[Data extracted from a collection]
※ ※ ※

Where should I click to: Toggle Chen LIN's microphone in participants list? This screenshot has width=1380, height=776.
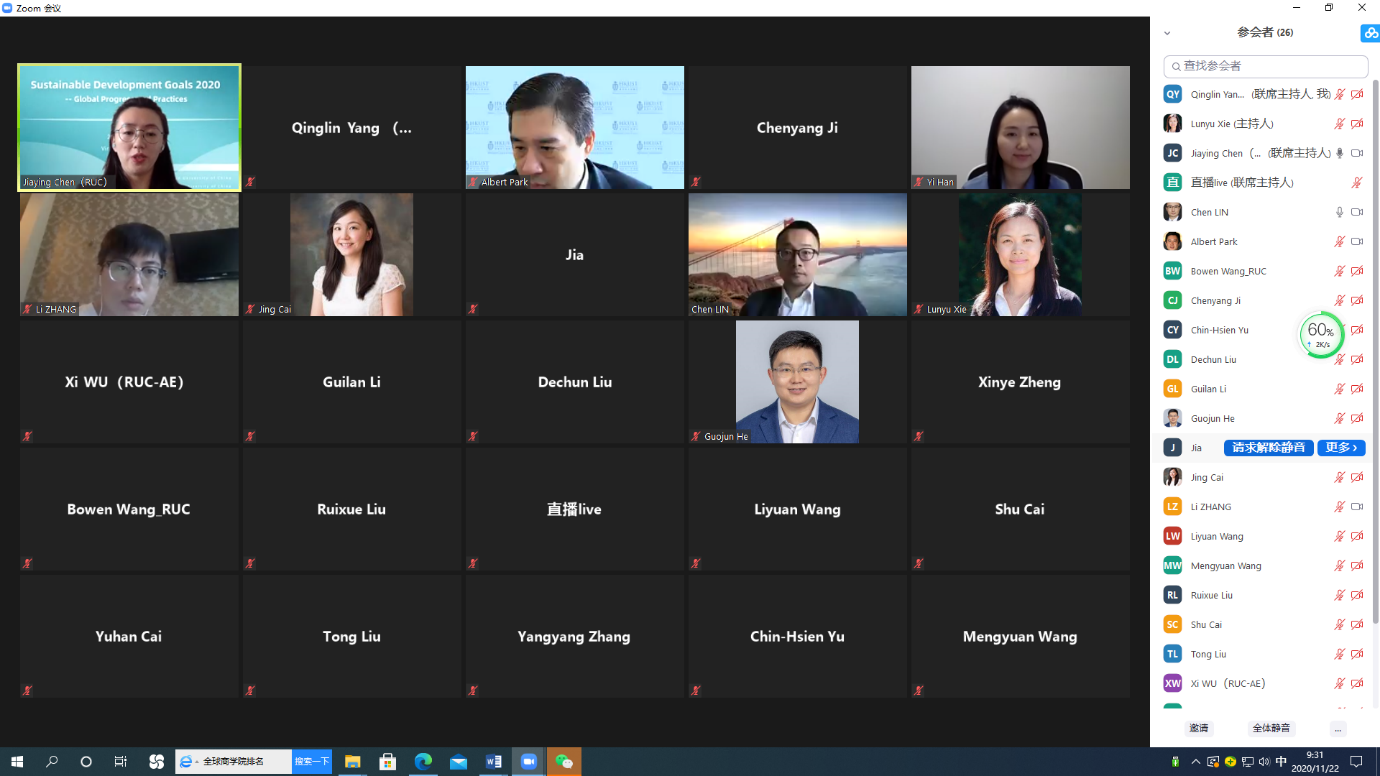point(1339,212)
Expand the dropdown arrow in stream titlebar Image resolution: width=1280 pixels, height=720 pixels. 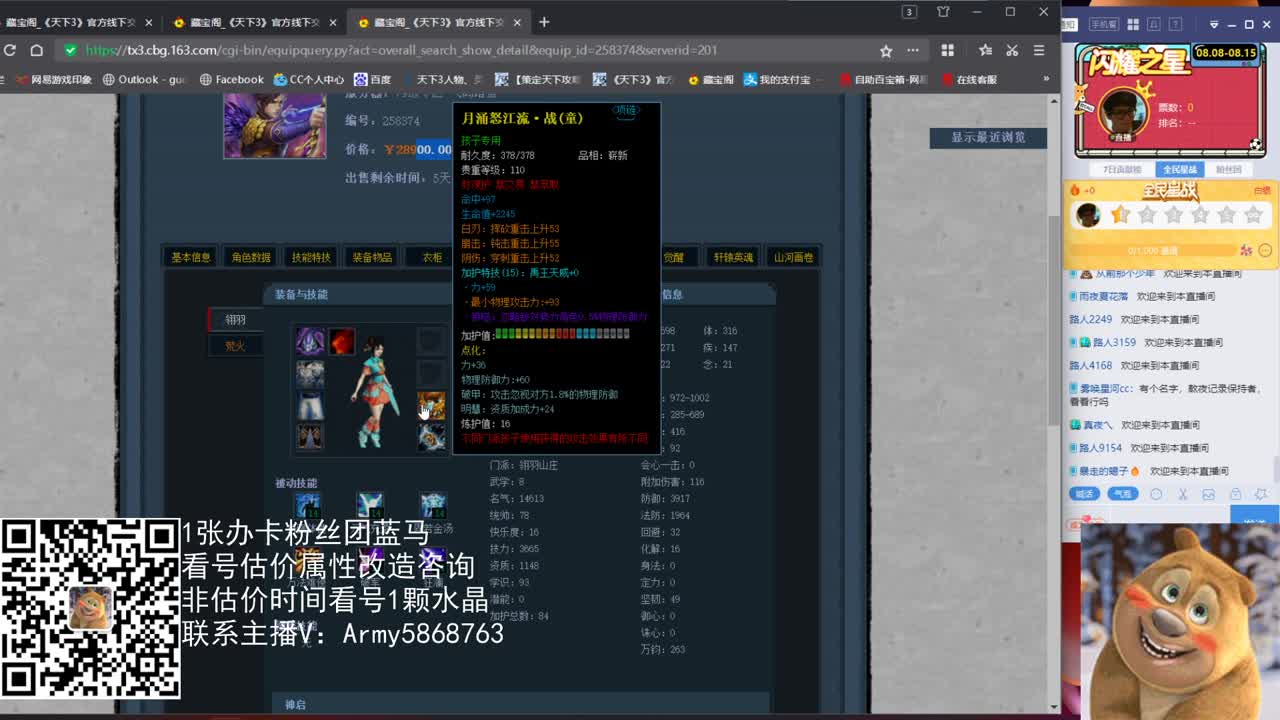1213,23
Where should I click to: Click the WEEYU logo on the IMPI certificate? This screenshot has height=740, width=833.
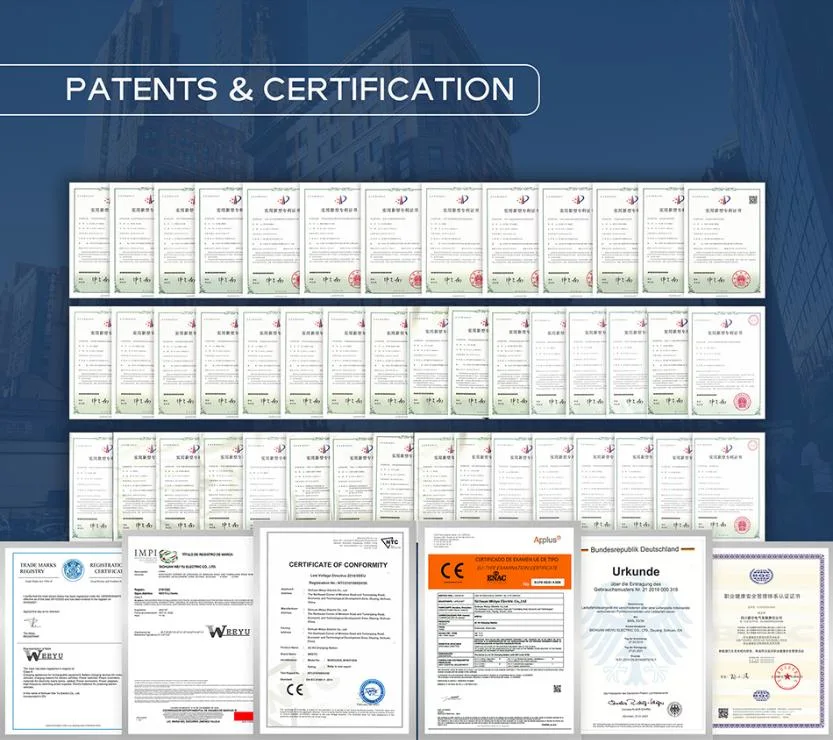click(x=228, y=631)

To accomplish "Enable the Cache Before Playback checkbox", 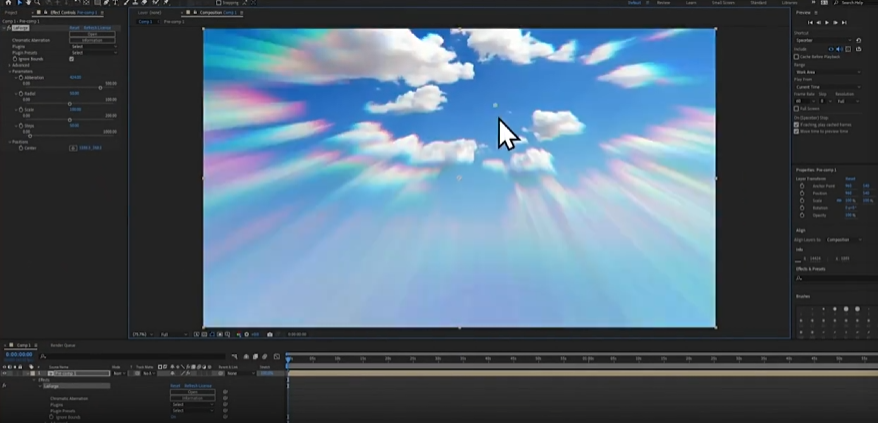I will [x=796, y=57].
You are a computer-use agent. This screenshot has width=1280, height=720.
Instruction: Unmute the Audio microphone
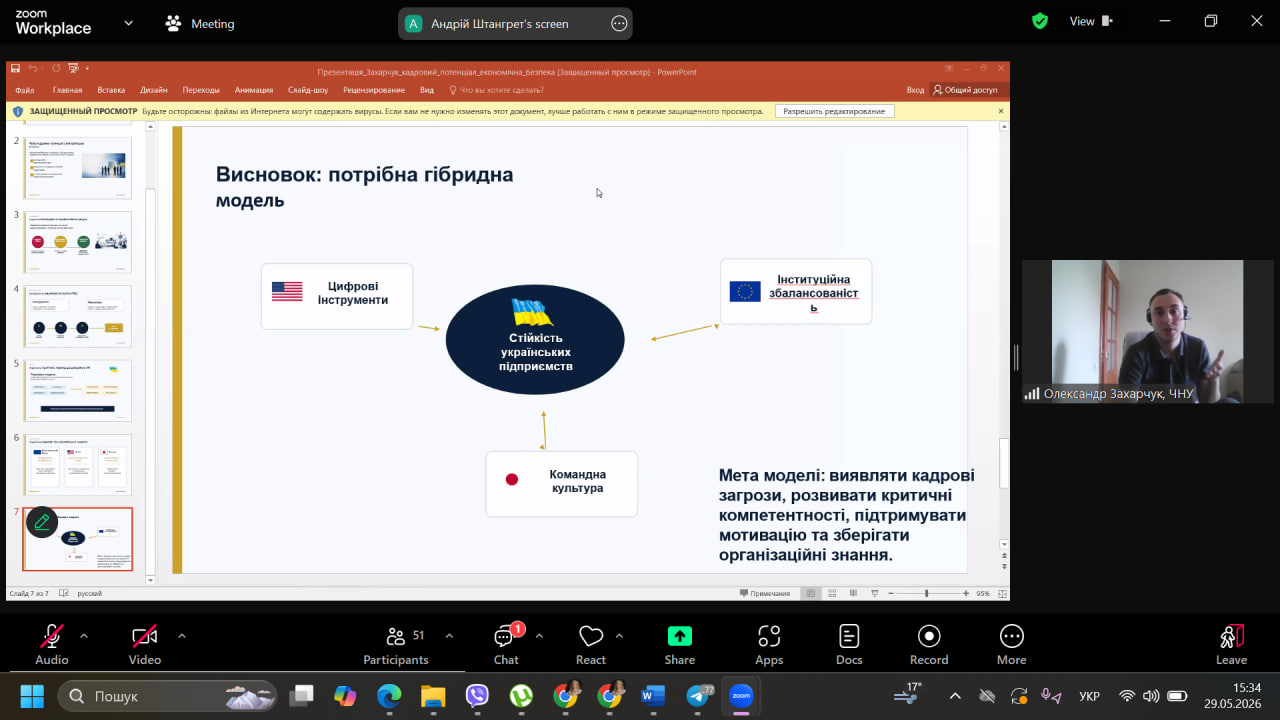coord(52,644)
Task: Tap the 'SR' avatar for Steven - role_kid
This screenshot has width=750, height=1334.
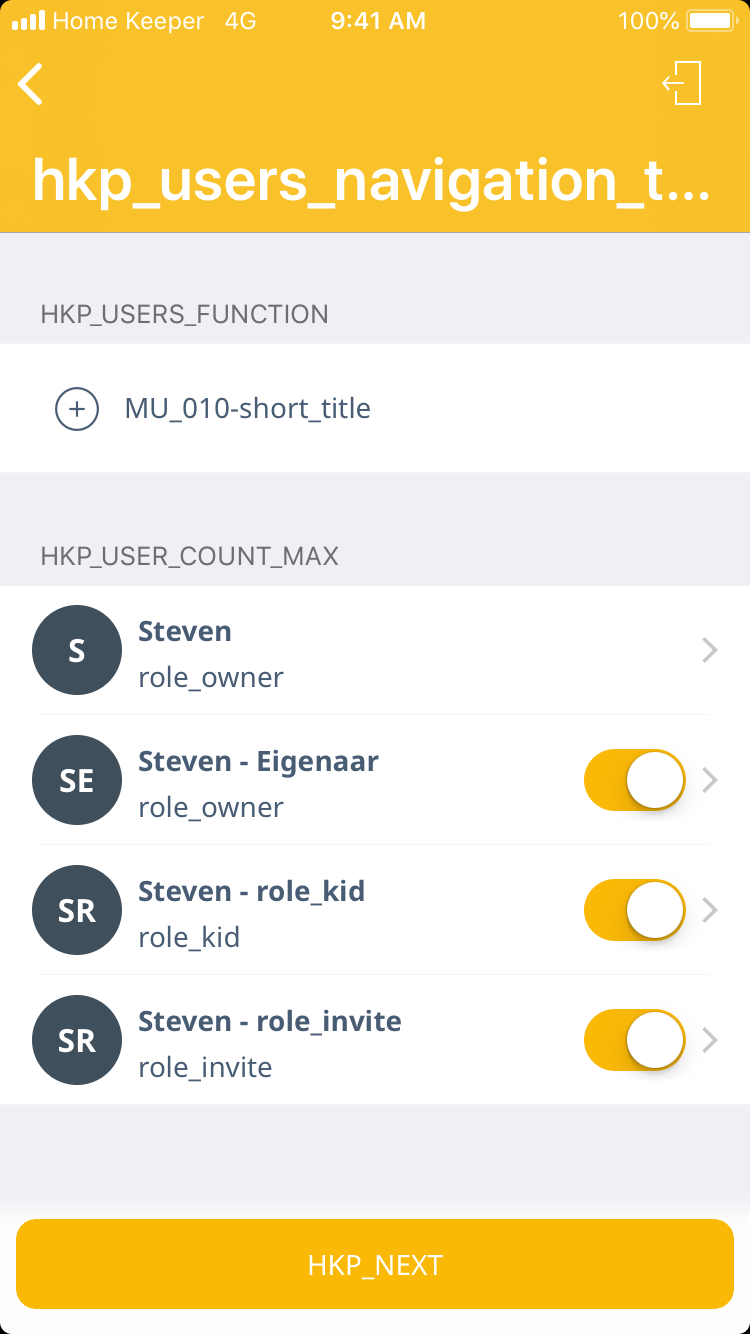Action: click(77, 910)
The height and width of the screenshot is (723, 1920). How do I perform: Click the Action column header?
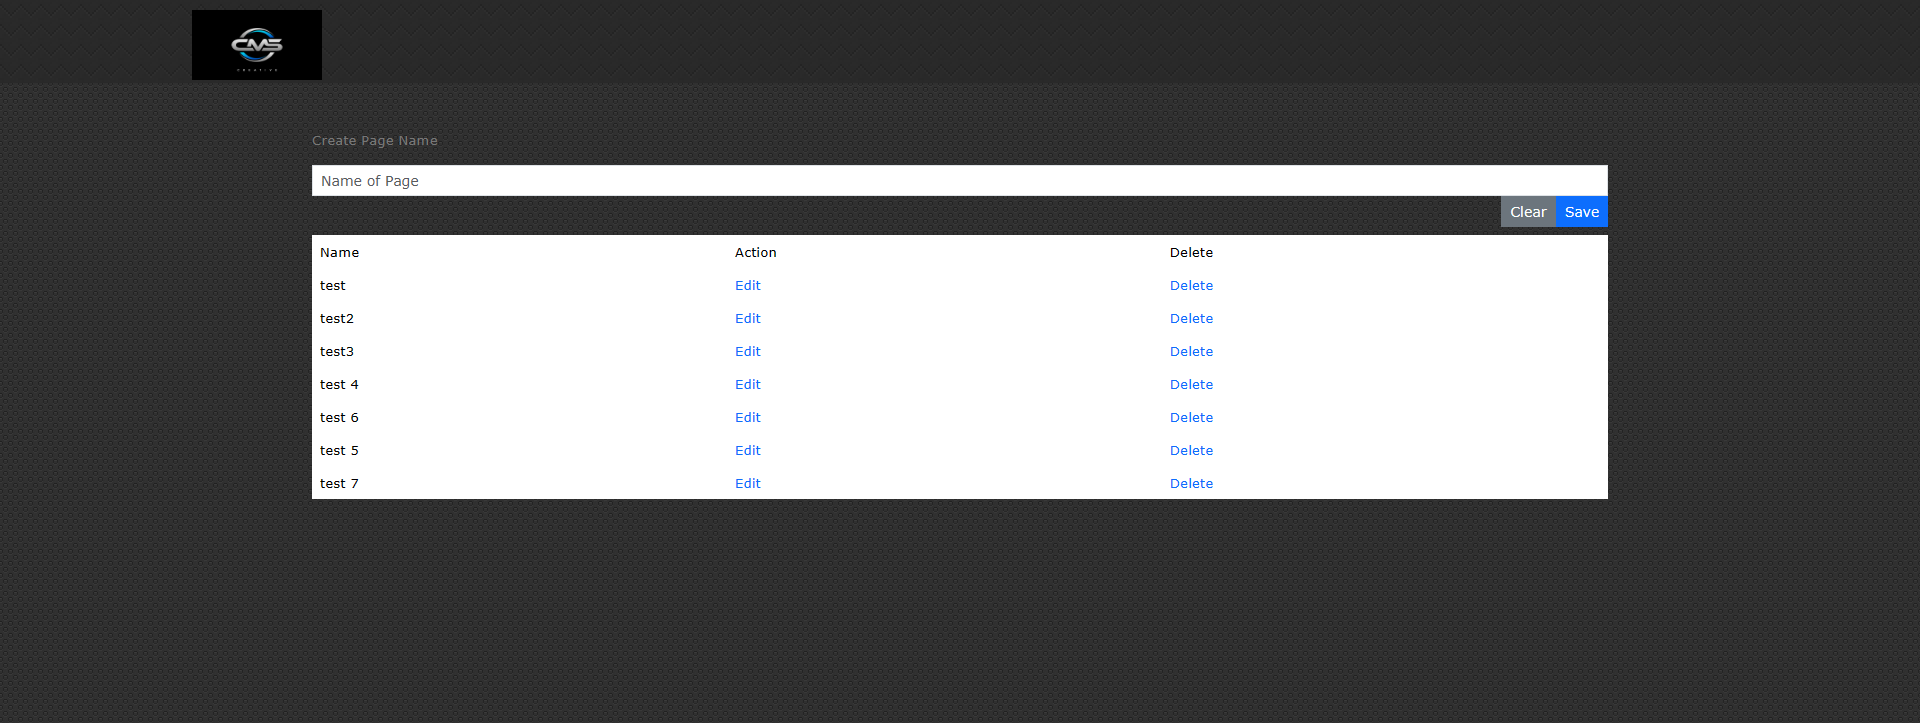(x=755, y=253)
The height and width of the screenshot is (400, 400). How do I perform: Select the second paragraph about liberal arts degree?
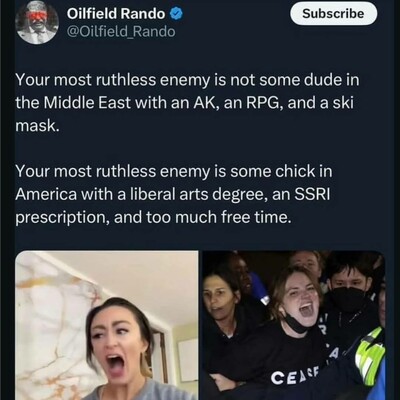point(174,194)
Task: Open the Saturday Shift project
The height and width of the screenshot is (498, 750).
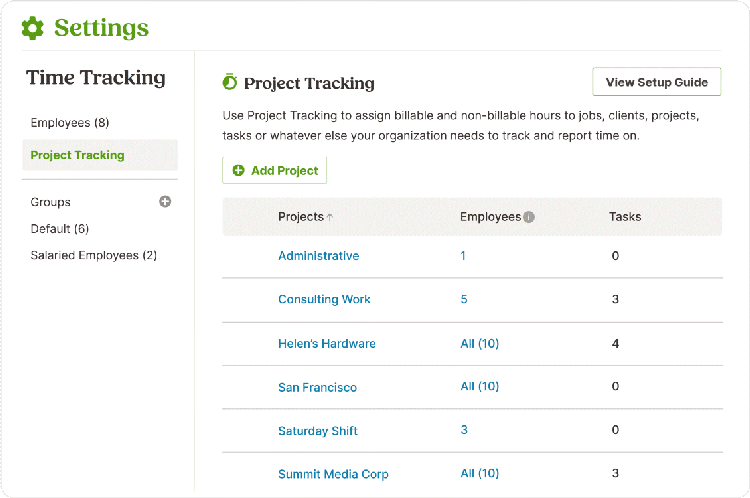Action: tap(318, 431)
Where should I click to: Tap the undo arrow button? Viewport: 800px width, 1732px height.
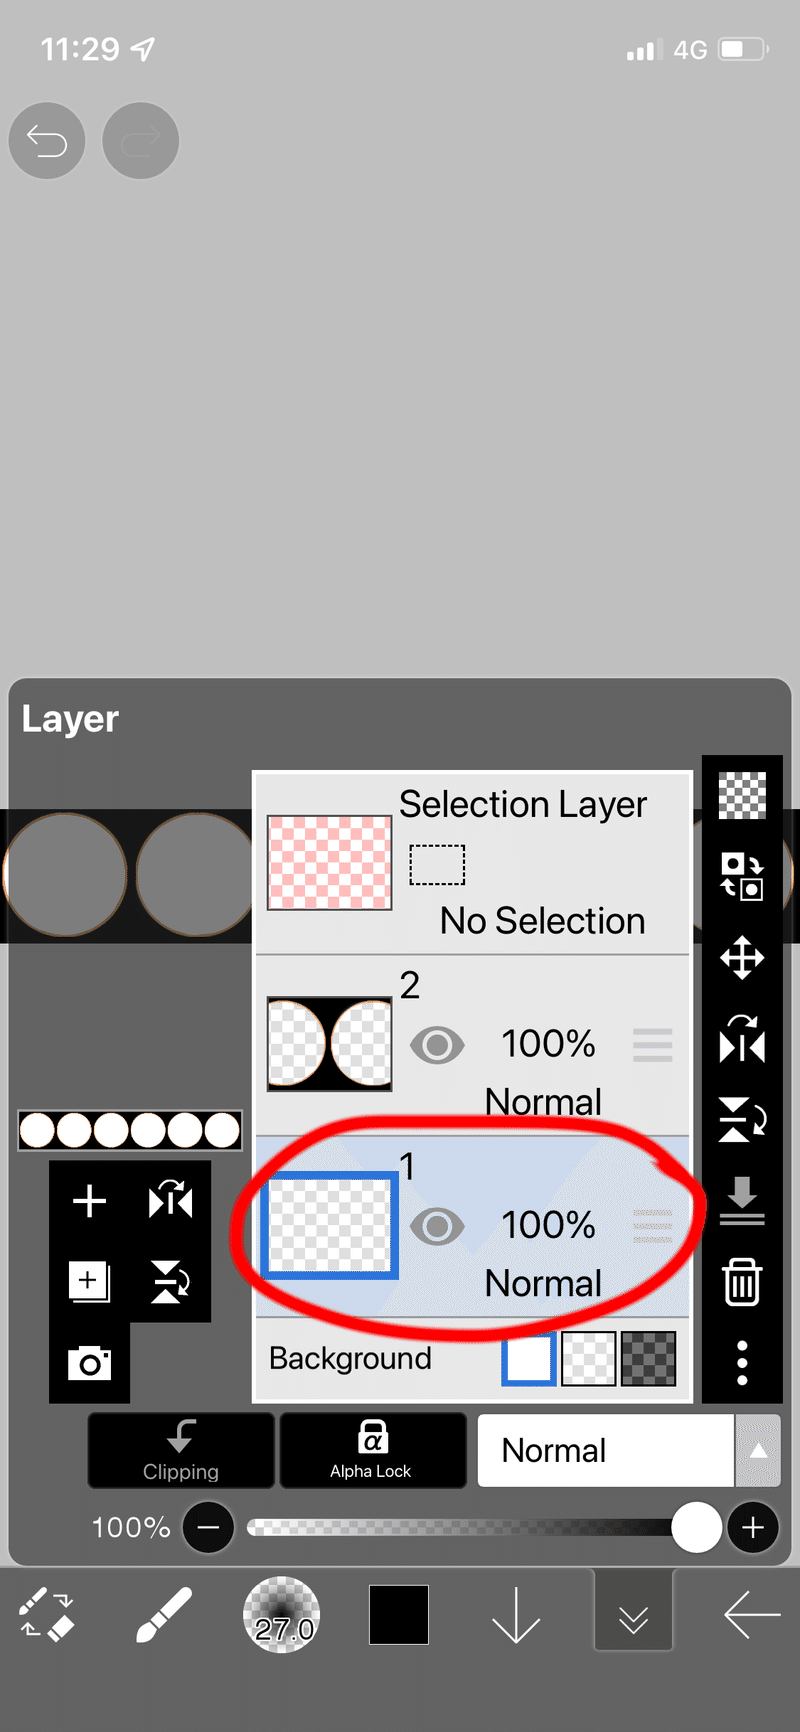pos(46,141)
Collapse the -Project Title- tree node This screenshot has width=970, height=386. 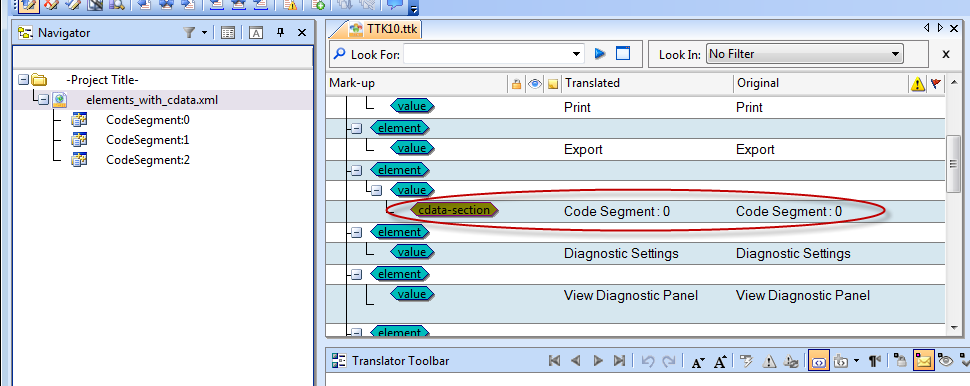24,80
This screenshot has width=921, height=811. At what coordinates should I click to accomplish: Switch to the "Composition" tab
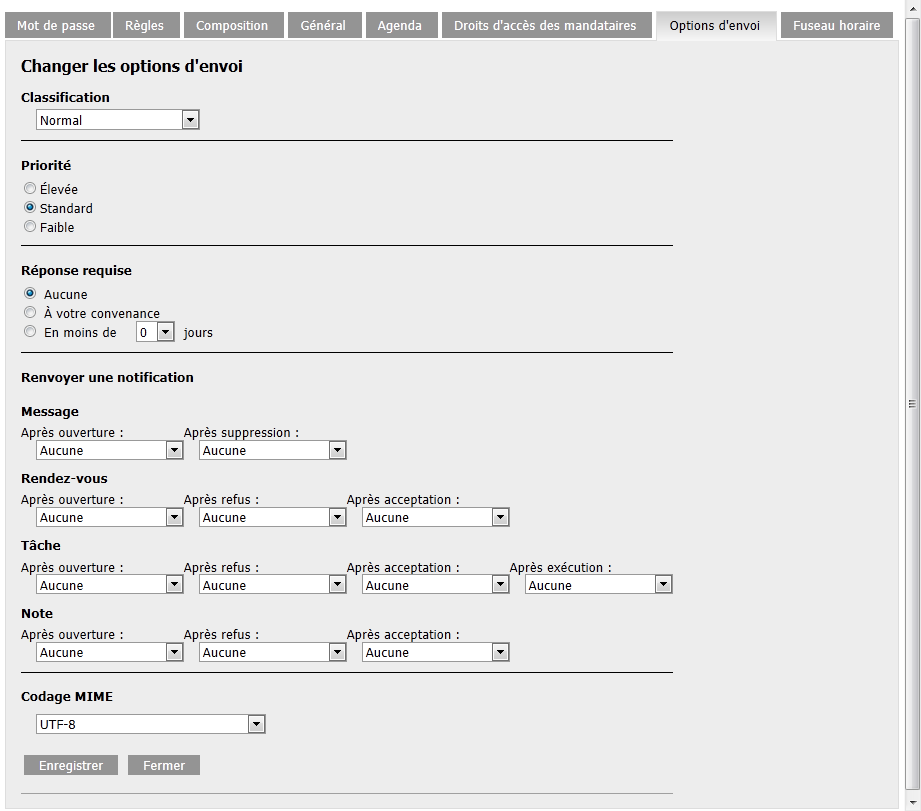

※ ※ ※

- Action item
If a line in the records above contains the word "Task", copy it.

- Worked solution
Task: Tap the 'SR' avatar for Steven - role_kid
Task: Open the Saturday Shift project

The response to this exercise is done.